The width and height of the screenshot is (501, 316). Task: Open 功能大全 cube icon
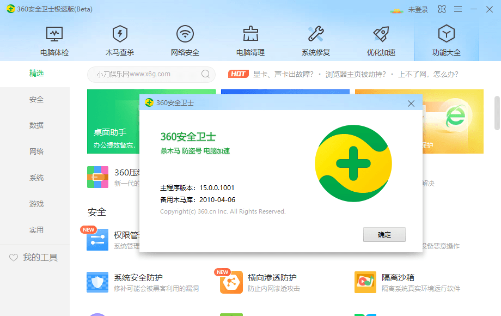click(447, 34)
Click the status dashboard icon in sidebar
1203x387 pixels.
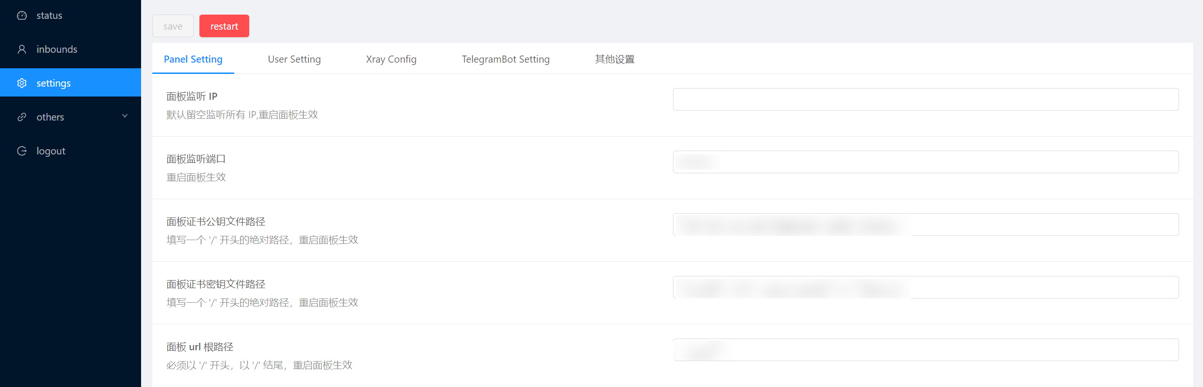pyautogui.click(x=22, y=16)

◇ ◇ ◇ ◇ ◇

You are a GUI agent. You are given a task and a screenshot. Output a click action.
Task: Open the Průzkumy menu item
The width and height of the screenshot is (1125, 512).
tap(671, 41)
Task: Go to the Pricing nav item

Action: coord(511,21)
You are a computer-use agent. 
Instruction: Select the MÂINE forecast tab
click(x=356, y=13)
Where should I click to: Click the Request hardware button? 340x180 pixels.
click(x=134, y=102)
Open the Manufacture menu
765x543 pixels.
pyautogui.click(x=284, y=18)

◇ ◇ ◇ ◇ ◇

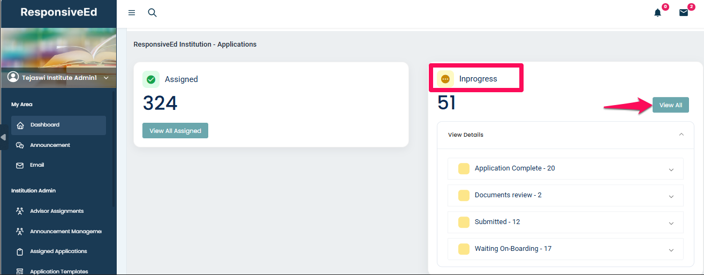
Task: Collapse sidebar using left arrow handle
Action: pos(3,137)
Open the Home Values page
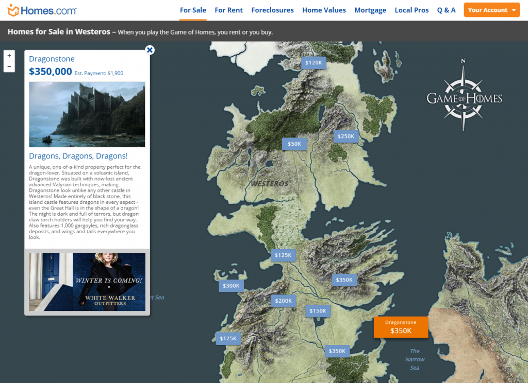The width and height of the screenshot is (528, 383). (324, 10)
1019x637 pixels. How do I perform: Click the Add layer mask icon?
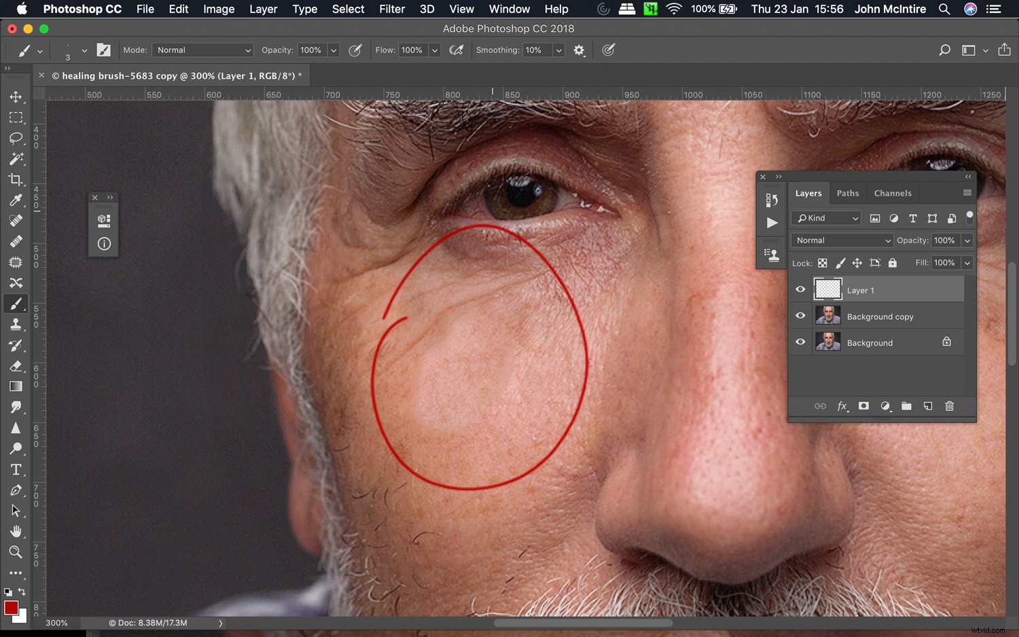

◇ ◇ ◇ ◇ ◇

Work task –
In the records above, how many lines hold the string "agent"? Give the number only.

Answer box –
2